Customs was established in its present form on 10 June 1985 by subsection 4(1) of the Customs Administration Act 1985. It became responsible to the Minister for Justice and Customs on 21 October 1998 as an agency under the Attorney-General's portfolio.”

The obvious question that must be asked: Why is there a difference in goods imported below or above $1000?

In the Review of the Application of GST to Cross Border Transactions[3] to the Assistant Treasurer in February 2010, the Board of Taxation confirmed that cross-border supply of goods are "connected with Australia." They also confirmed that such goods were consumed within Australia. But they then went on to say that collection was too complex administratively. That same complexity imposed on Australian importers and Australian retailers on goods and services in general business was not deemed too complex or inefficient when the "New Australian Tax System" was introduced as law in July 2000.

There is a fundamental inequity in which an obligation is imposed on the citizens of Australia that the government of those same citizens says is too complex or costly for it to collect itself. At the same time it demands a selected number of those citizens or companies must collect by law, while allowing citizens of a foreign power to act outside of that law, when carrying on the supply of goods, “connected with Australia.” Having stated that goods that are “connected with Australia” should have a consumption tax and import duty (as applicable) imposed on them, it is simply a double standard to arbitrarily say that some citizens can buy goods tax free and others must pay tax, entirely based on reasons of administrative simplicity.

That is what a public service is for – to serve the citizens, not to choose on grounds of administrative convenience which citizens pay tax and which don’t. Once a law has passed establishing a principle that a consumption tax is payable on goods imported into Australia, it is potentially unconstitutional for the Executive branch of government to establish an arbitrary threshold giving advantages to those with sufficient funds to pay for goods to values up to $1,000. Further, it extends that privilege as many times as that consumer chooses to buy goods from other countries. It allows these persons to unfairly benefit from not sharing in the obligation of paying consumption tax that benefits all other members of society, through its 100% distribution to State governments for the funding of education, health, Police, infrastructure and the other duties of States. In the increasing prevalence of Public-Private equity ventures for infrastructure development within Australia, the principle of User Pays has been developed as a broad component of Australian life. It therefore seems inconsistent that those people who choose to purchase goods from overseas should not have to themselves directly reimburse government the full cost of processing those imports while Customs and Excise and Treasury carry out their Excise and tax-collecting obligations under law.

It would be my contention that if Treasury estimates there is a significant cost to administratively process such sub-$1,000 transactions, then that estimated cost should be imposed on those who choose to import such goods directly, even if such cost imposes some inconvenience to the importer and the need to employ extra personnel within government.
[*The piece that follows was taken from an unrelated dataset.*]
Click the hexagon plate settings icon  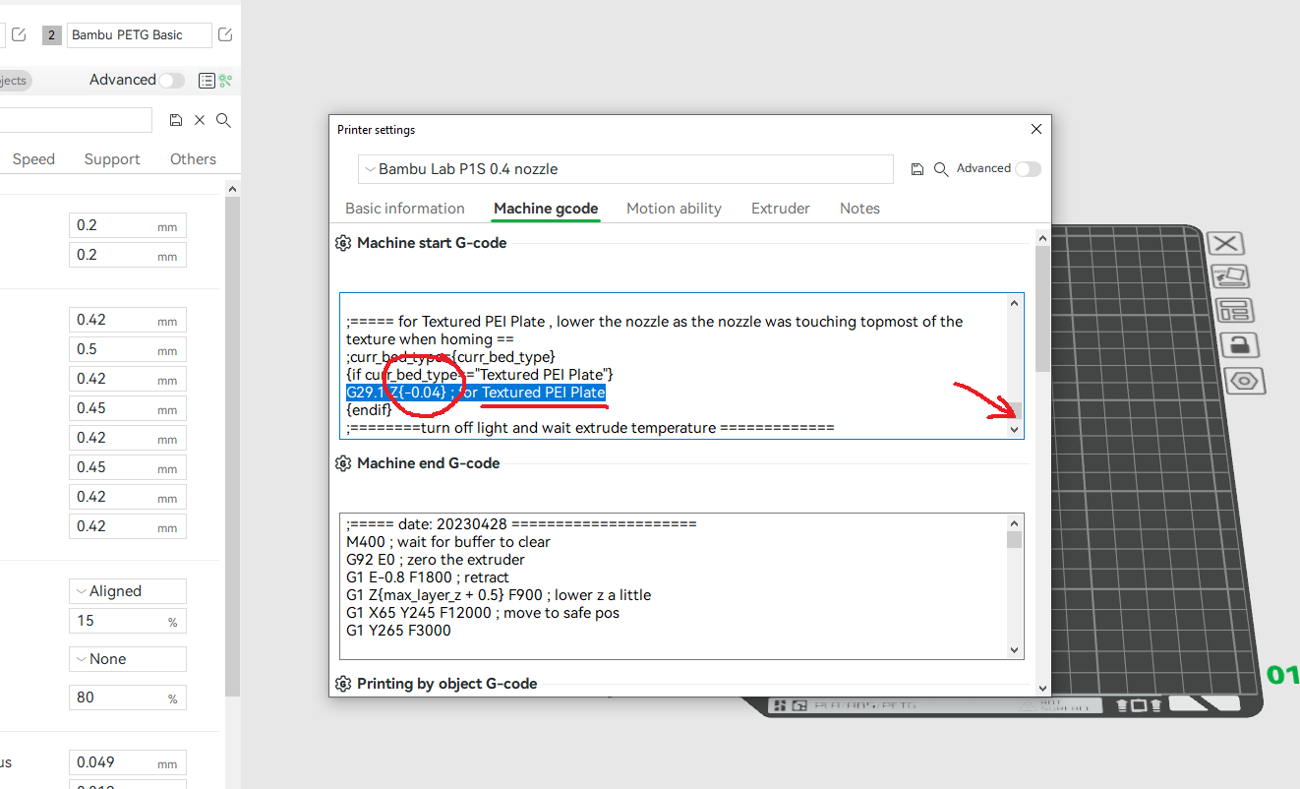click(1244, 381)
Any other course of action is discriminatory and inequitable, both socially, on consumers who do not or cannot avail themselves of such opportunities, and on Australian business who must comply with government laws and regulations.

THE REALITIES OF BUSINESS AS AN AUSTRALIAN IMPORTER

In the case of the photo industry, in which I have spent the last forty years of my life, margins have fallen each year, as global competitive pressures and the Internet’s immediate knowledge of “world’s lowest price” became possible through comparison price shopping sites. In the years between 2000 and 2006, in which my previous company was an independent importer of a major Japanese camera brand our net margins after company tax were never greater than 3%, averaged 1.3%, and on two occasions a loss was incurred.